Work order » The records are to be copied word for word, and the pictures dropped.

Material for this exercise Block Start

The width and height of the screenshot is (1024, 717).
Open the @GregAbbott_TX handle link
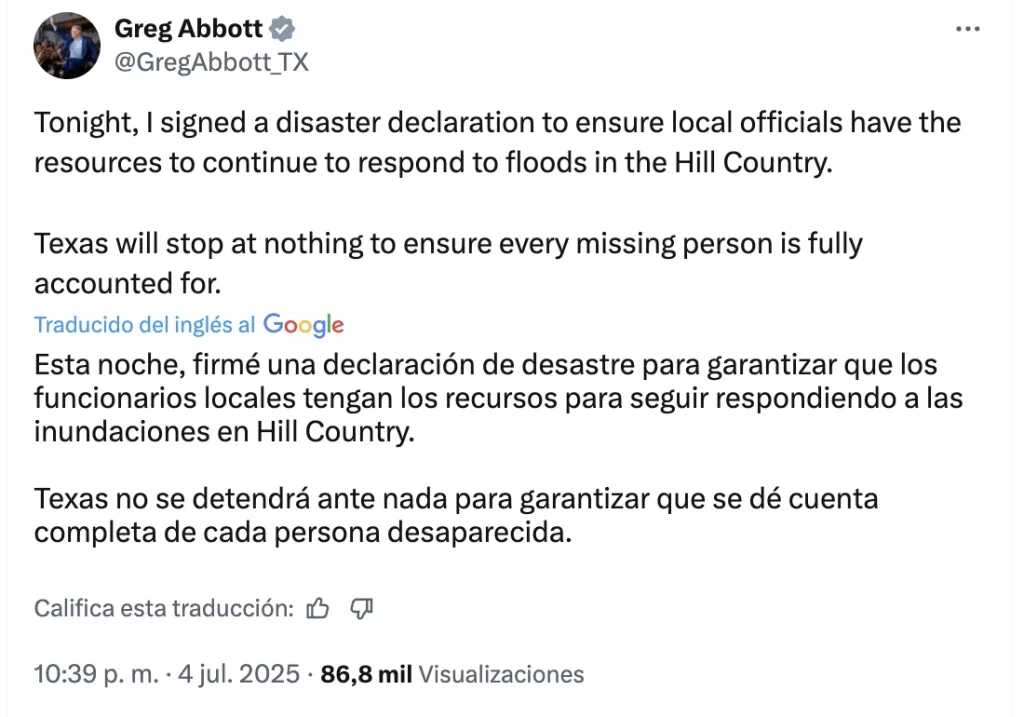click(211, 62)
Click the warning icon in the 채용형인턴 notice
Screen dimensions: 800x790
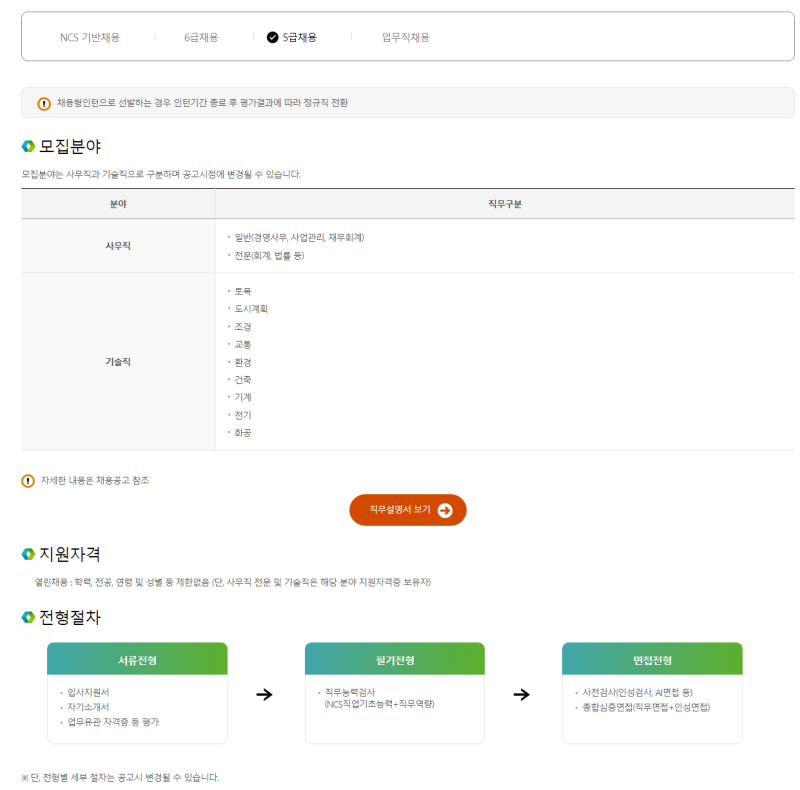[x=44, y=104]
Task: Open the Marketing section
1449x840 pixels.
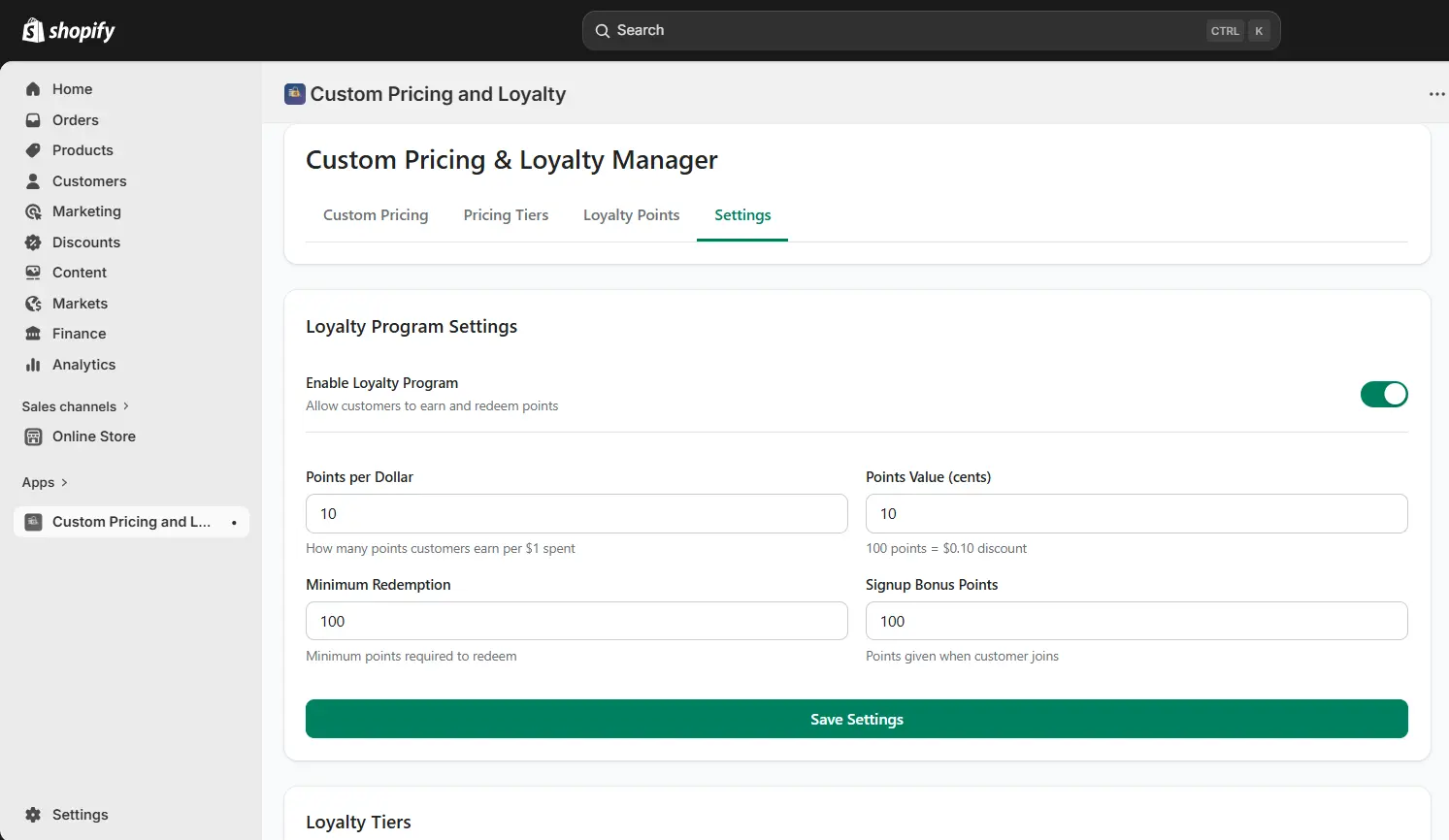Action: (85, 210)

Material for this exercise Block End

Reply to the task »
The width and height of the screenshot is (1024, 717).
Open the @GregAbbott_TX handle link
click(211, 62)
Click the warning icon in the 채용형인턴 notice
Screen dimensions: 800x790
[x=44, y=104]
Task: Open the Marketing section
1449x840 pixels.
Action: (85, 210)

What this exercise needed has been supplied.